[Reading passage]
============

Inference and design combination

We emphasize that a priori it is not clear which regressor:selector combination to use. According to the ‘no-free-lunch theorem’27, there is no universal optimizer for all problems. Thus, we investigated the performances of several regressor:selector combinations as a function of the size of the data using cross-validation and found that SVRrbf:KG outperformed every other regressor:selector combination on the training set. Our approach (see Methods) is based on determining the average number of samples needed to find the best value when training on randomly chosen initial subsets of the training data. In particular, we randomly selected without replacement a given number of samples from the training data, trained using a given regressor:selector combination pair and counted the total number of tries needed to find the best sample in the training data. This was repeated 2,000 times with different sets of randomly selected samples and we included the initial random picks in the overall count. Figure 2 shows the relative performance of the various regressor:selector combinations on the NiTi training data. The plotting symbols are slightly larger than the s.d. of the measurements. Some of the algorithms perform worse than random, agreeing with the no-free-lunch theorem that guarantees such algorithms exist. The GPM:Min combination, which for design merely chooses the best estimate from the GPM regressor, showed the best performance for sample sizes 2 and 3; however, as more samples were included its performance began to deteriorate. For samples sizes from 4 to 8, SVRrbf:KG and SVRrbf:EGO have nearly identical performance and are better than the other regressor:selector pairs. As SVRrbf works well or better than the other techniques beyond three training samples—as we have more than three training samples and as we do not have any compelling argument for using less than our full training set on the problem—the results indicate that we should choose SVRrbf:KG. Thus, the 22 initial samples are adequate enough for our training set, because beyond 5 randomly chosen training samples, we are better off using samples chosen by the design loop than by random guessing.

Figure 2: Inference and design combination.
figure 2

The relative performance of various regressor:selector combinations on the NiTi SMA training data set. On the abscissa, we plot the number of initial random picks, taken from the training set, for building the statistical inference model. On the ordinate, we plot the average number of picks required to find the alloy in the training set with the lowest thermal hysteresis (ΔT). The best regressor:selector finds the optimal alloy in as few picks as possible. We conclude that SVRrbf:KG (continuous red line) is the best regressor:selector combination for the NiTi SMA problem. Random picks are given as continuous blue line.

============

[Available data]
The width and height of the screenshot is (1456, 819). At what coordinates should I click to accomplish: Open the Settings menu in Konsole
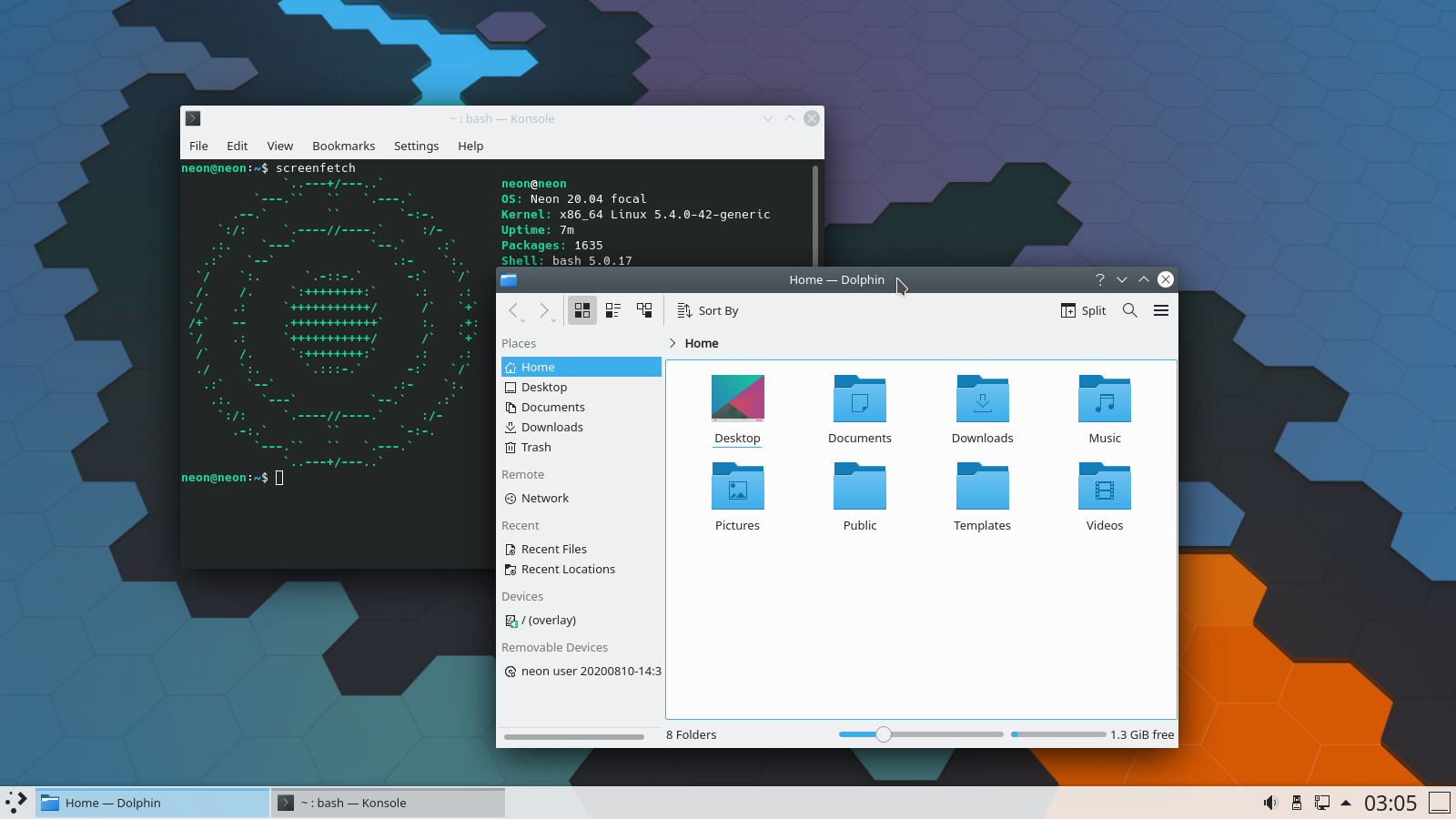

============

[Prompt 1] According to the passage on regressor:selector combinations, how many times was the selection of random samples repeated?
[Prompt 2] Carry on the passage on regressor:selector combinations from the point where it stops.

[Written reply 1] 2,000 times

[Written reply 2]
New alloys via feedback from experiment

We predicted ΔT (using SVRrbf) for all the data in the search space using 1,000 ‘bootstrap’ samples, to estimate μ and σ for design. As we could synthesize four compositions at a time, our predicted four compositions were obtained by incorporating the best single prediction successively in the data set, to make updated new predictions for each loop (Kriging believer algorithm28). Among the four samples in the first iteration, one had no martensitic transformation, whereas another gave the second best ΔT. The training set was augmented to 26 samples and the feedback loop of Fig. 1b repeated (see Supplementary Fig. 6 and Supplementary Note 3).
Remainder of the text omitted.